The relationship between wines and wine reviews has been studied from many different perspectives. Economically, the relationship between price, wine quality and wine ratings is interesting as a high rating by a famous wine expert can make a substantial difference to product sales.
In this study we aim to discover stylistic and lexical patterns with which we can relate wine reviews to wine properties automatically.
Ultimately, we need to create a predictive model to identify wines through blind tasting like a master sommelier would. The first step in this journey is gathering some data to train a model.
The Kaggle dataset hosts 130k wine reviews with variety, location, winery, price, and description.
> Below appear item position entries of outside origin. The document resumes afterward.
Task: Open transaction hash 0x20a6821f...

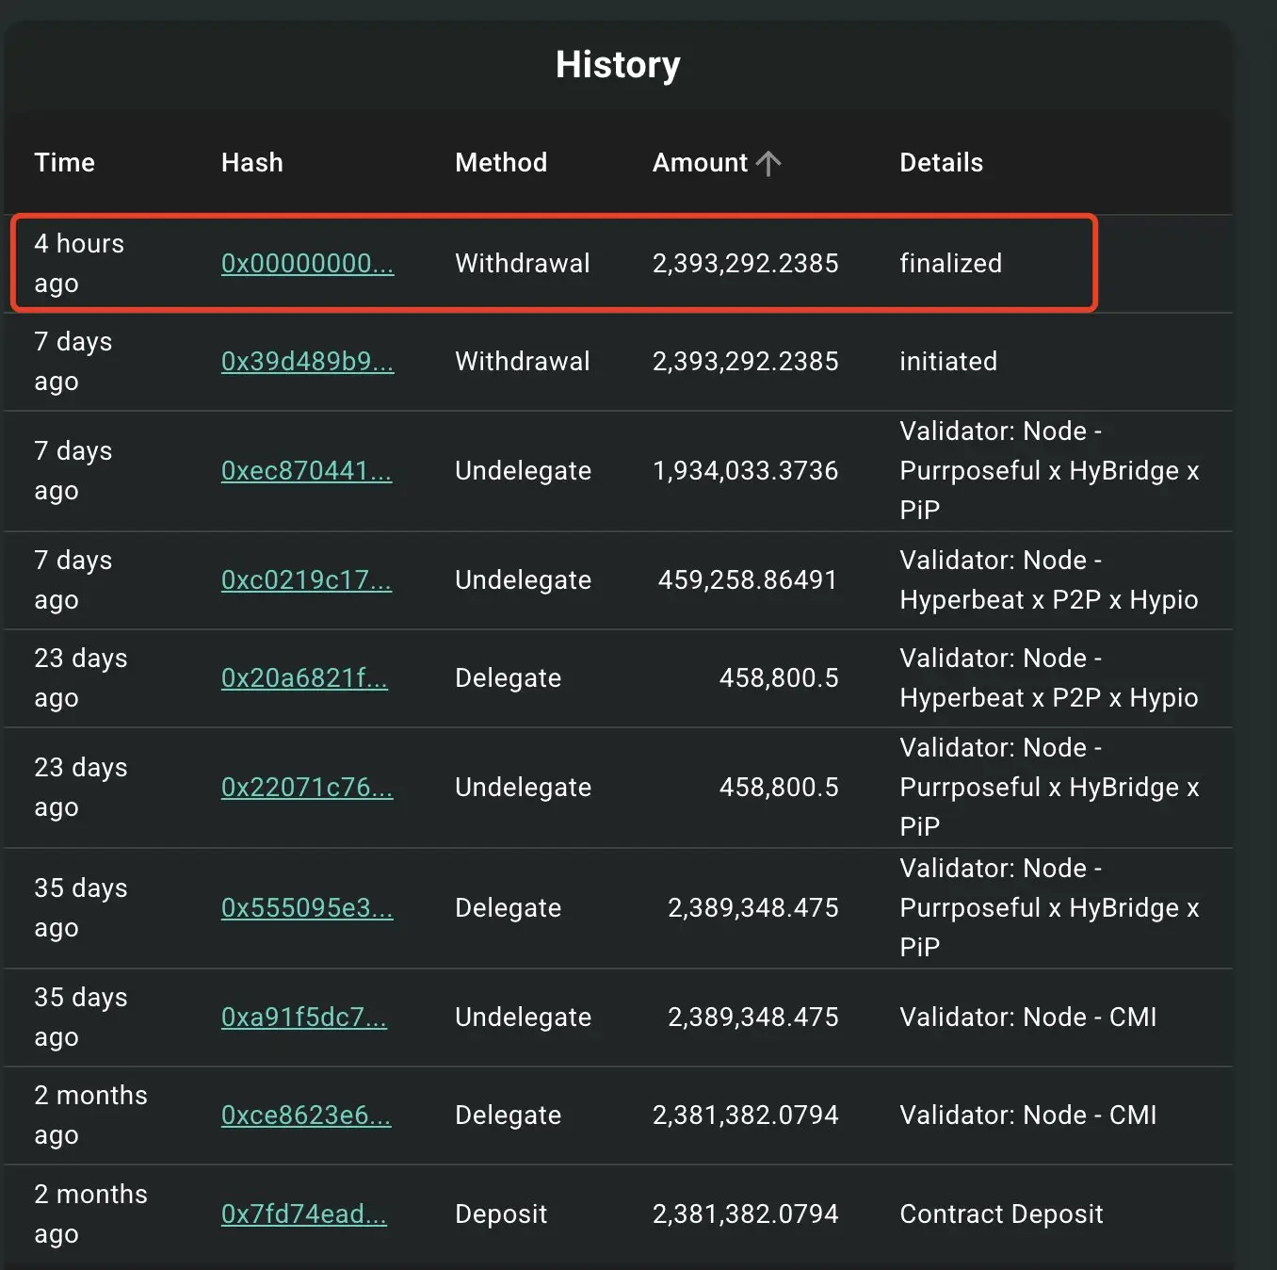Action: [x=304, y=678]
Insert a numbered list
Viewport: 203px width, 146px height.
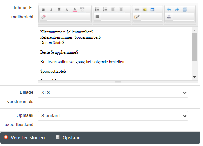pos(105,10)
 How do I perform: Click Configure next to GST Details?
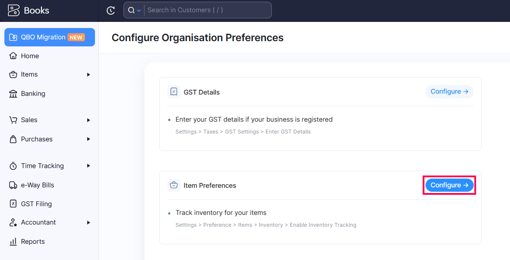[x=449, y=91]
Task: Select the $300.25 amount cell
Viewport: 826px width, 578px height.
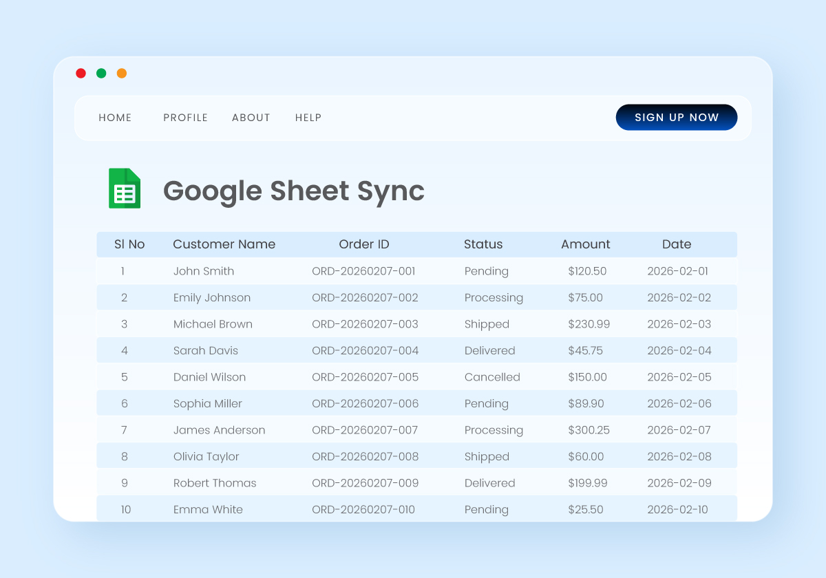Action: [x=589, y=430]
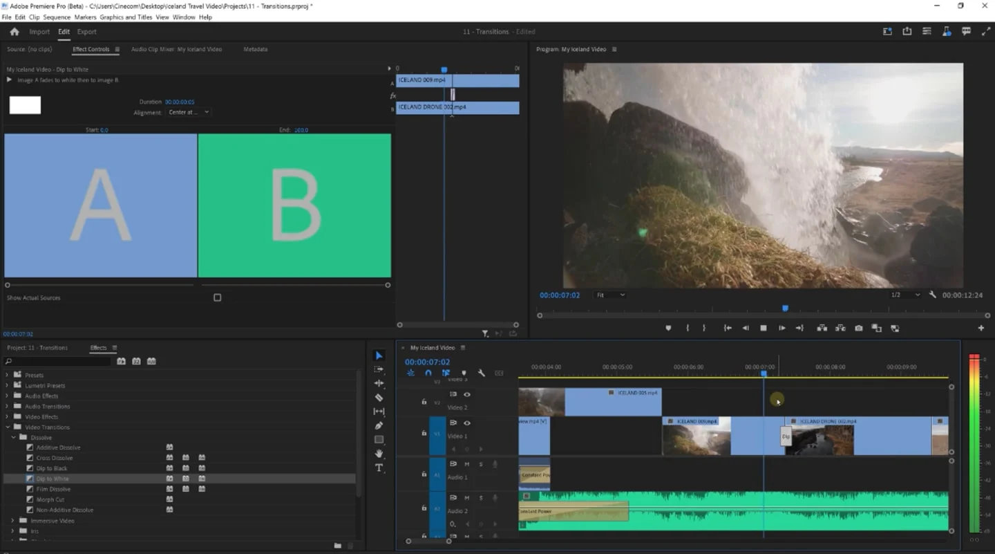Open the Sequence menu
This screenshot has width=995, height=554.
(x=57, y=17)
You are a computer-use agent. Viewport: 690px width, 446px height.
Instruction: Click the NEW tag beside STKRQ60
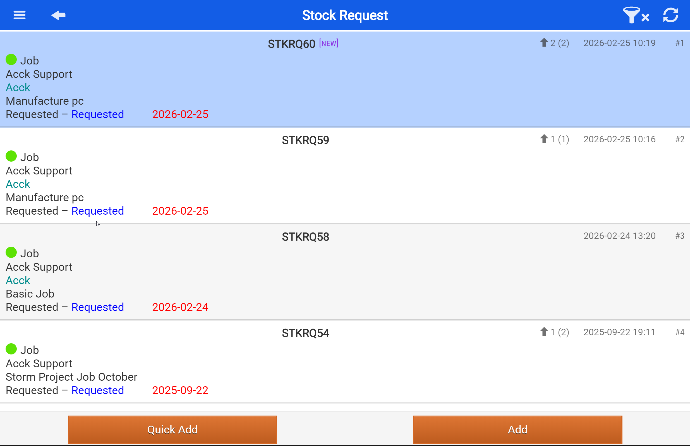click(328, 43)
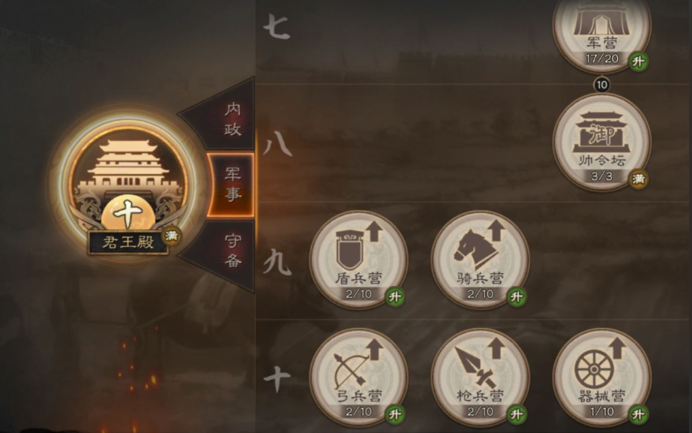Switch to the 军事 tab
The image size is (692, 433).
pos(231,185)
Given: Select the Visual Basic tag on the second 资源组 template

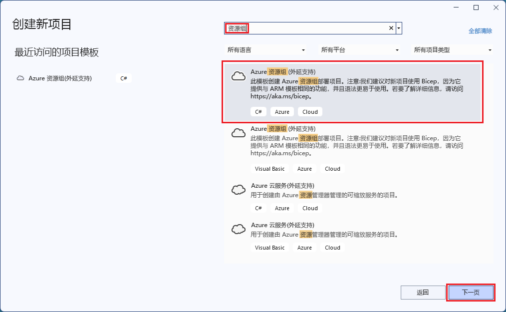Looking at the screenshot, I should [269, 168].
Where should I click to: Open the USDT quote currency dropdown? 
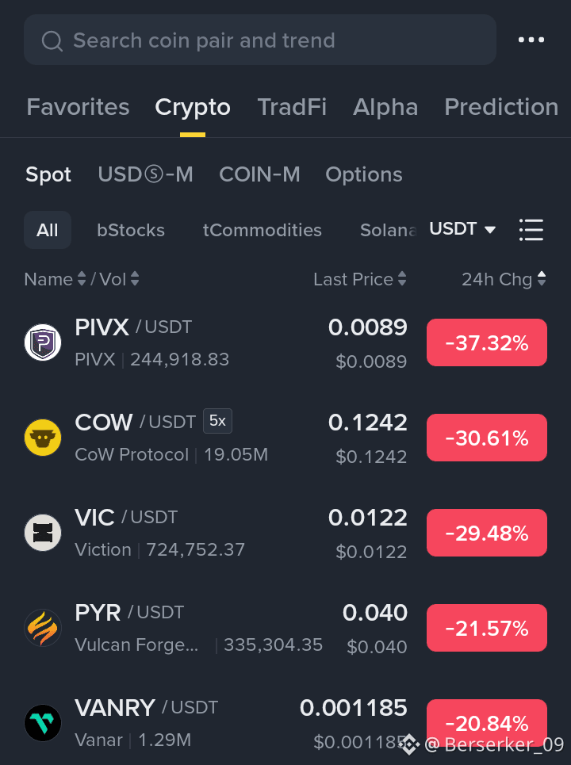pos(462,229)
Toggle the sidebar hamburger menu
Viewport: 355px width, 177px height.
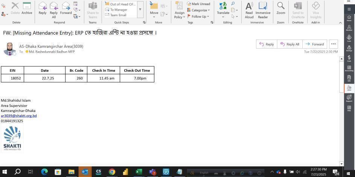(349, 9)
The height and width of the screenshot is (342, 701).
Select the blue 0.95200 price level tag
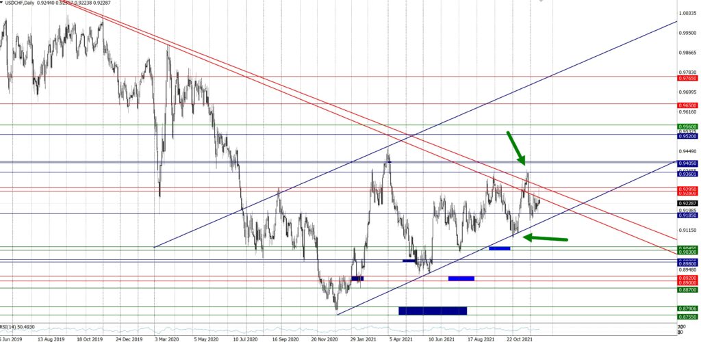687,135
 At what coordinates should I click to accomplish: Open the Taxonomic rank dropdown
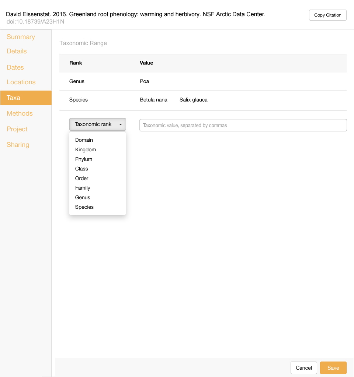[97, 124]
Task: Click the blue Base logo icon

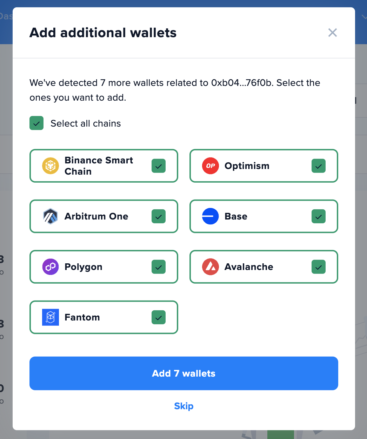Action: point(211,216)
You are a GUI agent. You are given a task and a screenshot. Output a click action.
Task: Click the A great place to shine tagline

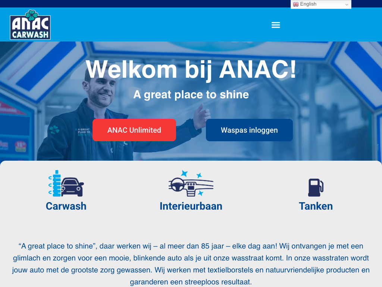(x=191, y=95)
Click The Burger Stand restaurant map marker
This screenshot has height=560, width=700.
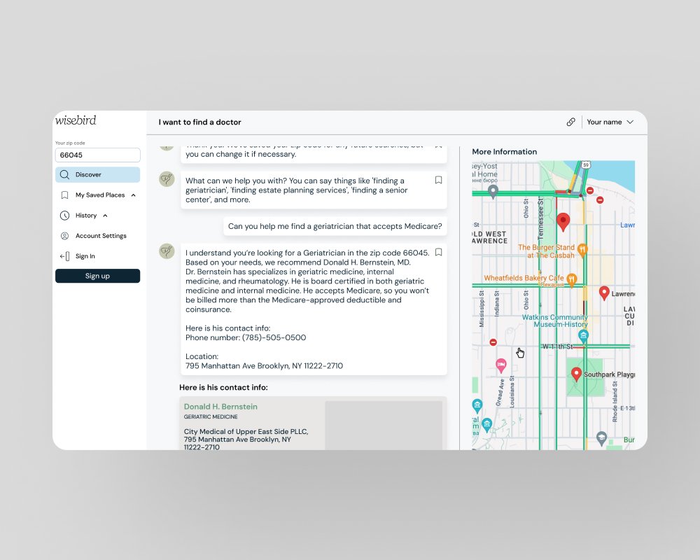tap(582, 249)
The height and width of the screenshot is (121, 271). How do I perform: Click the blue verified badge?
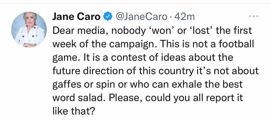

This dataset offers some great opportunities for sentiment NLP analysis and other text related predictive models.
Our end-to-end workflow consists of the following 5 steps:
- Start with loading all necessary libraries
- Download the input dataset as dataframe
- Exploratory Data Analysis (EDA)
- Generate Wordcloud images
- NLP Text Interpretations

Table of Contents:
Basics
Let’s look at the 9 key words before starting in wine:
Grape Variety, Origin, Vintage, New World and Old World, The Eye, The Nose, The Taste, Flavours, and Weight.
The world of wine has its very own vocabulary, its own jargon. Understanding it means you will be able to both understand people describing a wine but it also means you can be very descriptive when you talk about wine.
Preparations
Let’s set the working directory YOURPATH
import os
os.chdir(‘YOURPATH’)
os. getcwd()
and start with importing all necessary libraries
import numpy as np
import pandas as pd
from os import path
from PIL import Image
from wordcloud import WordCloud, STOPWORDS, ImageColorGenerator
import matplotlib.pyplot as plt
Input Data
Let’s download the input dataset
df = pd.read_csv(“winemag130.csv”, index_col=0)
and check the first 5 rows
df.head()

Let’s print out the general information about wine reviews
print(“There are {} observations and {} features in this dataset. \n”.format(df.shape[0],df.shape[1]))
print(“There are {} types of wine in this dataset such as {}… \n”.format(len(df.variety.unique()),
“, “.join(df.variety.unique()[0:5])))
print(“There are {} countries producing wine in this dataset such as {}… \n”.format(len(df.country.unique()),
“, “.join(df.country.unique()[0:5])))
There are 129971 observations and 13 features in this dataset. There are 708 types of wine in this dataset such as White Blend, Portuguese Red, Pinot Gris, Riesling, Pinot Noir... There are 44 countries producing wine in this dataset such as Italy, Portugal, US, Spain, France...
The crucial features are as follows
df[[“country”, “description”,”points”]].head()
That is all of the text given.